31 Aug 2023 8:41 AM GMT

  • Cruel Joke : Madras High Court Questions 2012 Order Discharging Former TN Minister Paneerselvam; Says DVAC Was Doing Govts Dirty Work

    The Madras High Court has once again exercised suo motu revision against an order of the trial court discharging a politician in a criminal case.This time, former Tamil Nadu Chief Minister O.Paneerselvam is facing trouble with the High Court bench of Justice Anand Venkatesh expressing reservations about the order passed by Chief Judicial Magistrate/Special Judge, Sivagangai discharging him...

    The Madras High Court has once again exercised suo motu revision against an order of the trial court discharging a politician in a criminal case.

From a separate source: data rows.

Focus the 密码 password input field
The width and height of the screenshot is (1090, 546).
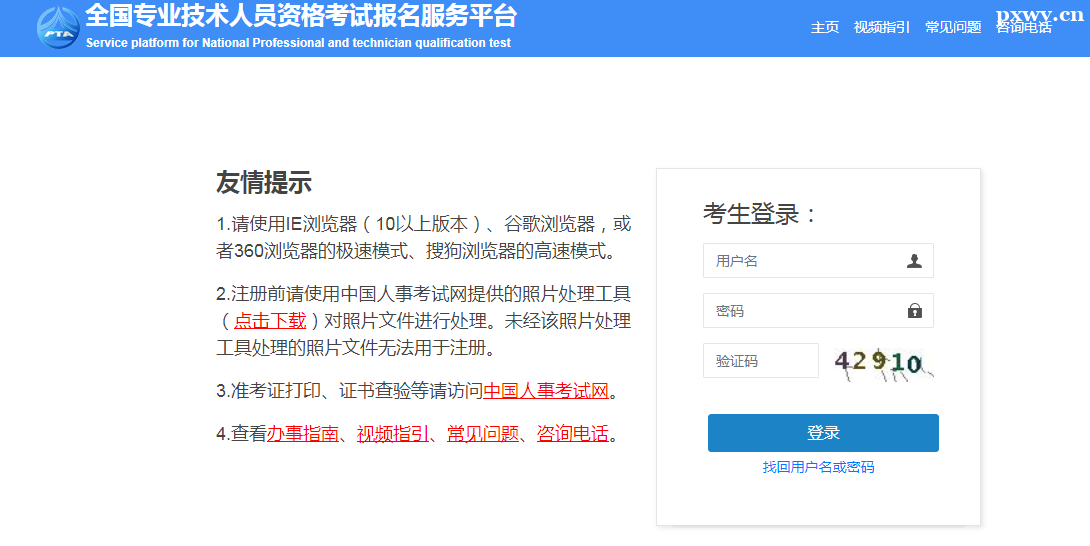[x=818, y=310]
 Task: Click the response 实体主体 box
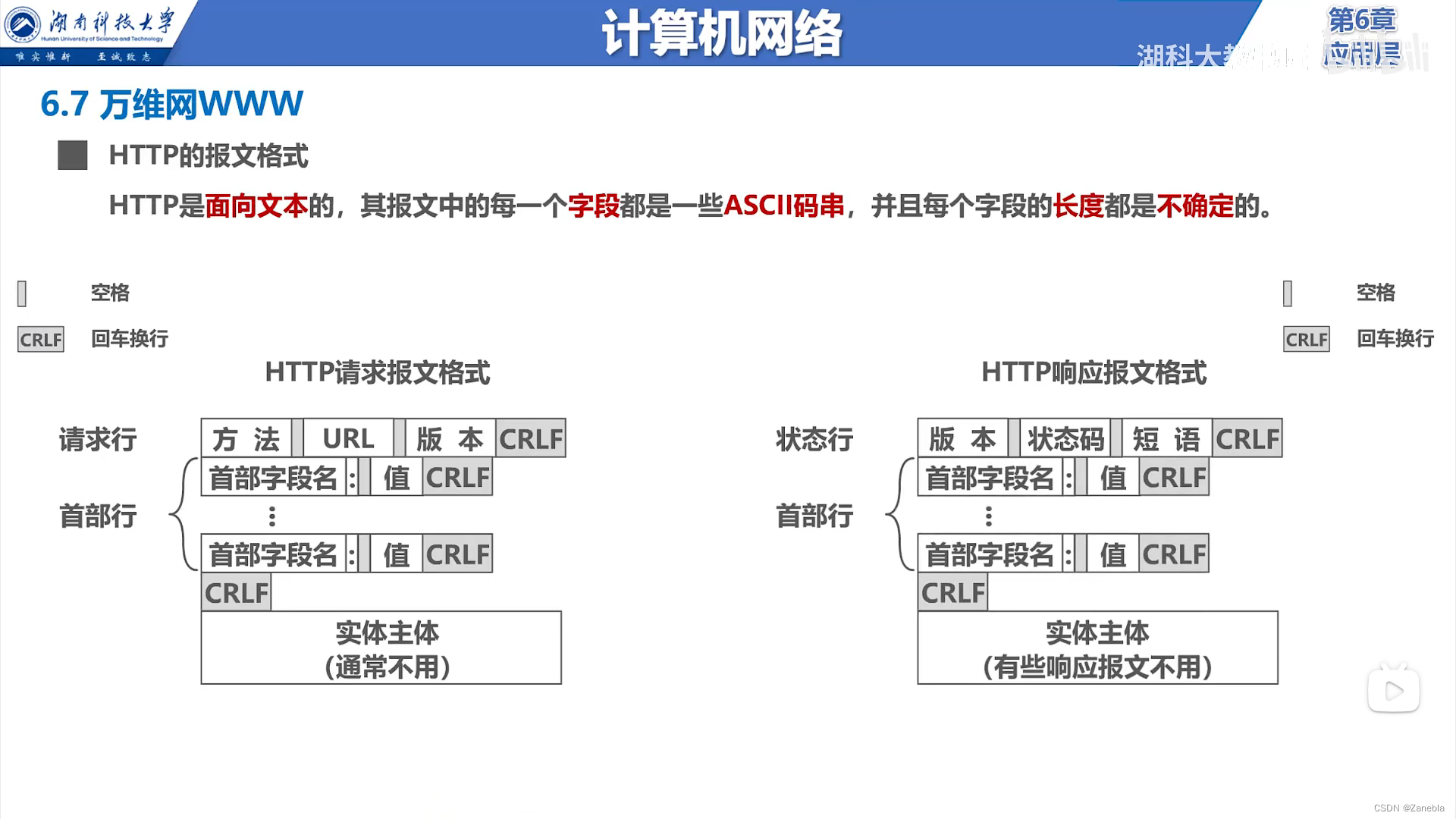tap(1097, 648)
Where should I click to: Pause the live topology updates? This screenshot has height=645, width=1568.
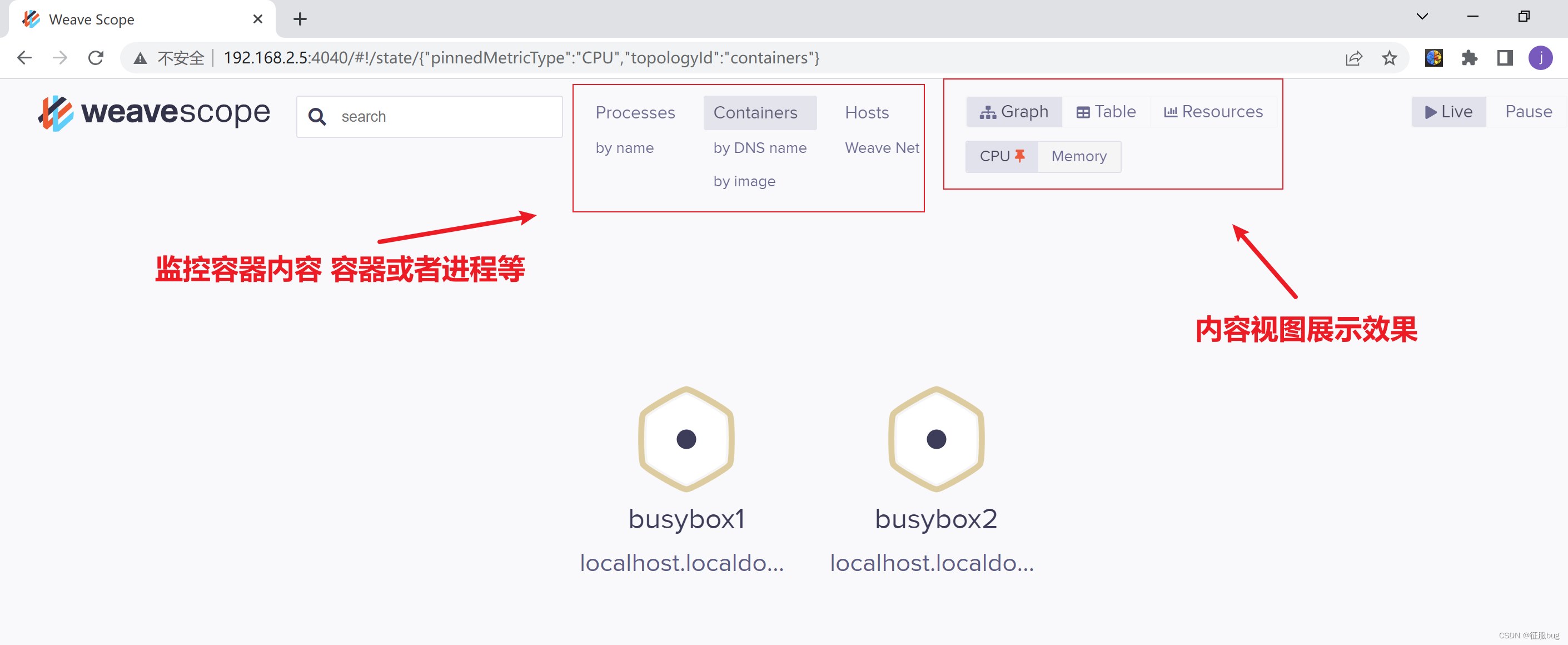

    This time, former Tamil Nadu Chief Minister O.Paneerselvam is facing trouble with the High Court bench of Justice Anand Venkatesh expressing reservations about the order passed by Chief Judicial Magistrate/Special Judge, Sivagangai discharging him and his family in a disproportionate asset case. Notably, the discharge order was passed a decade ago, on 03.12.2012.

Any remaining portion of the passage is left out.